Amazon’s annual July sale for its premium subscribers, which is expanding to both the 15th and 16th this year, surpassed both Cyber Monday and Black Friday in sales in 2018. But if you think it’s all fun and deals, think again.
In a new article in Fast Company, the magazine takes a look at how the “2-day parade of epic deals” is actually a bad deal for shoppers. Not only are many of the discounts not as good as you think they are, but the sale is crafted to influence your buying habits year-round.
Here are just some of the ways Amazon’s Prime Day is manipulating you:
- It’s meant to feel like a holiday: As we mentioned before, Prime Day can feel like a holiday to some shoppers — and that’s intentional, because research shows people spend more when it’s a special occasion. Except instead of Michael Bublé Christmas specials, they’ve got Taylor Swift concerts.

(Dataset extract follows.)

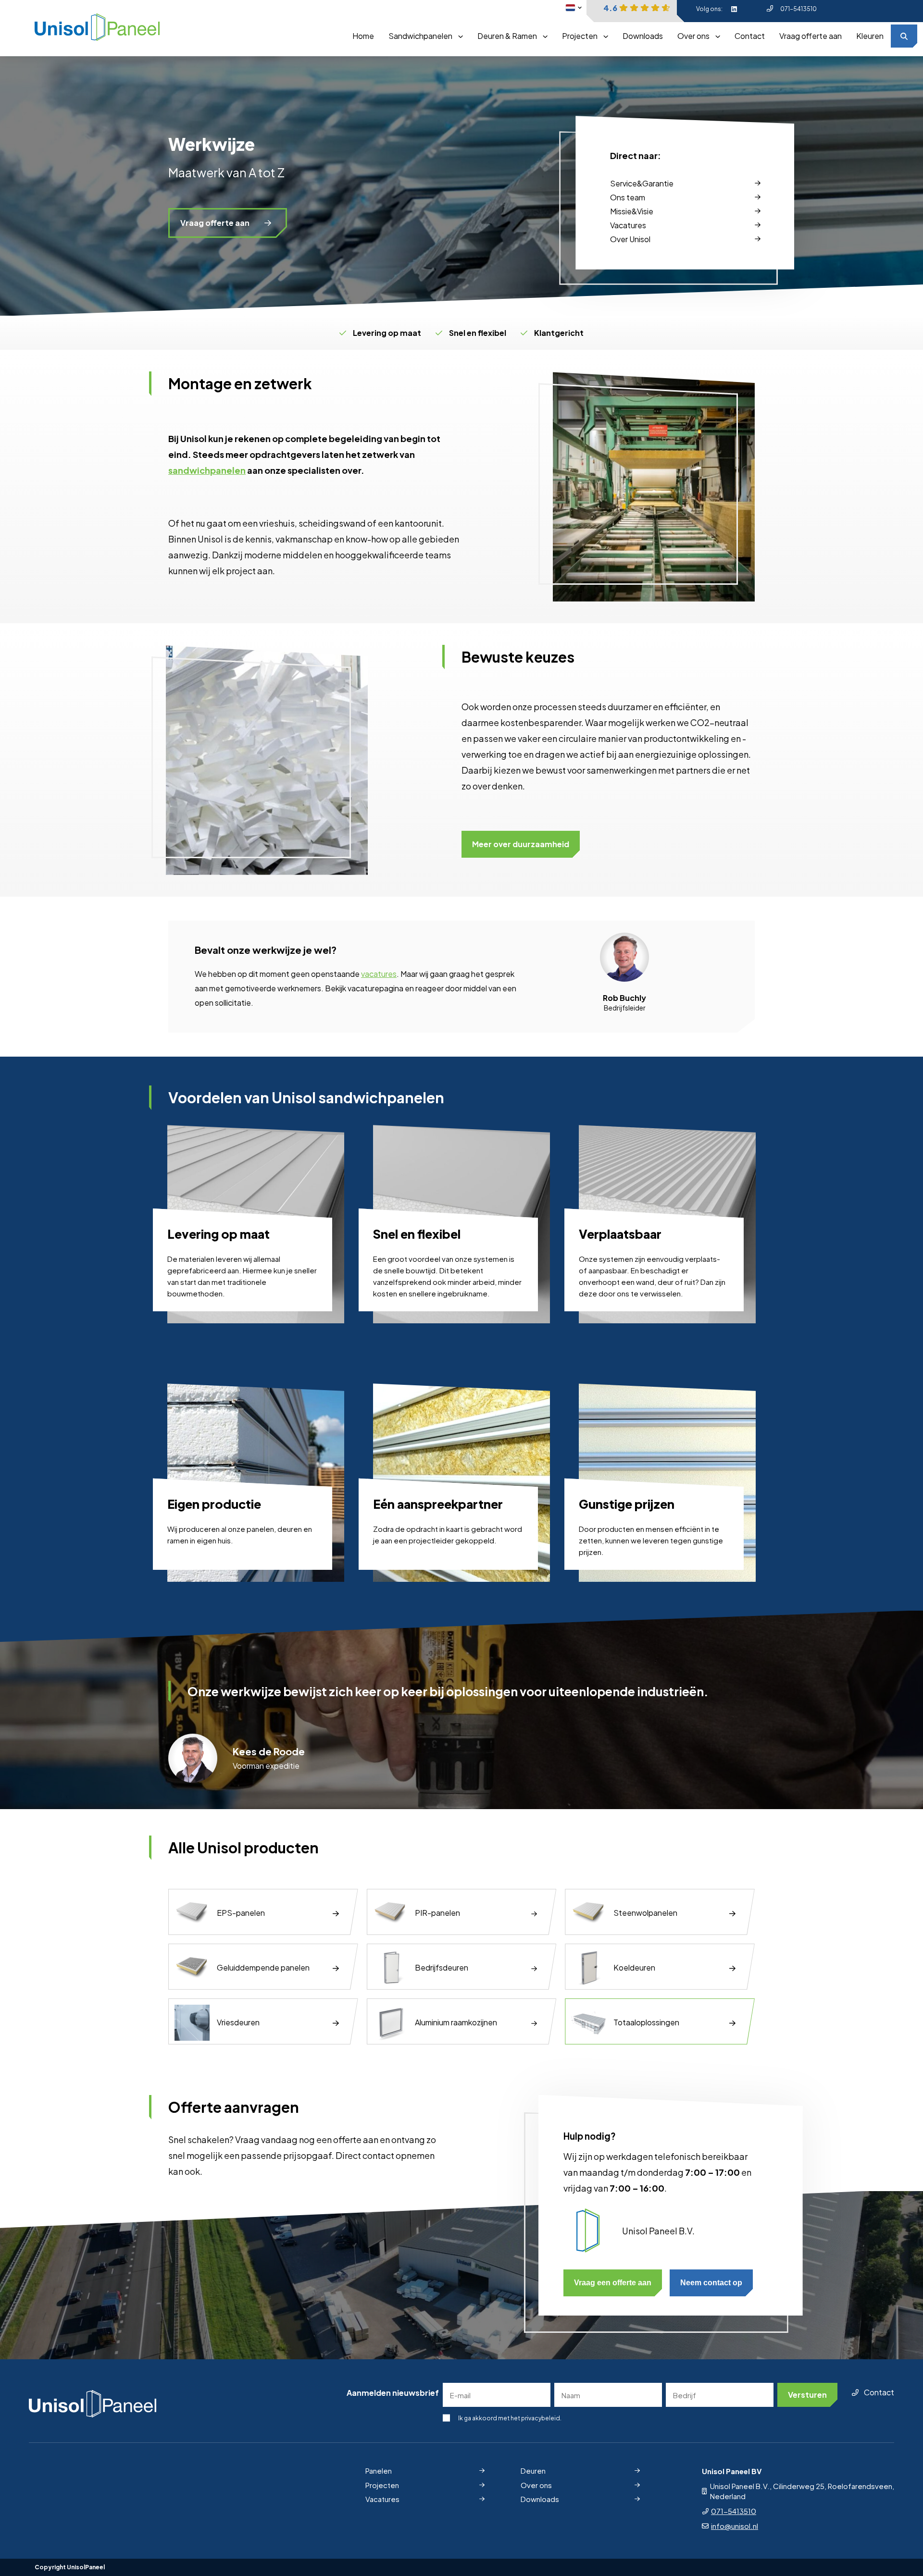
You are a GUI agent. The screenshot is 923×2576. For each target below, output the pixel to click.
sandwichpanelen (207, 470)
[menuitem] (363, 35)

- Big sales can feel as good as sex: It doesn’t matter if you’re getting a good deal on a product or not. As the magazine writes, “When we buy something during a sale, our brain gives us a rewarding dopamine rush similar to sex.”
- It’s changed our shopping habits: The slow period for retail used to last from the winter holiday season to August, when back-to-school shopping starts. But July’s Prime Day has shortened that window. And it’s working because consumers like to shop early “to avoid anxiety.” The piece also notes a mental shift: instead of only looking for things we need, people are now “perpetually open to suggestion.”
- Deals trick you into unnecessary spending: Fast Company spoke with psychologist Kit Yarrow for the feature and notes that her “research has found that sales-obsessed shoppers ultimately end up spending more than non-sale shoppers.”
- Some discounts are fake: Consumer Reports writer Jim Wilcox recommends using a price-tracking site like camelcamelcamel to see which prices have been artificially raised before the sale to create the illusion of a discount.
In the end, Prime Day isn’t about selling the most stuff. It’s about getting you to sign up for Amazon’s paid Prime subscription service and subsequently use the platform to buy more and more of their goods. It’s about getting more people to not just become loyal Amazon shoppers, but Amazon-only shoppers.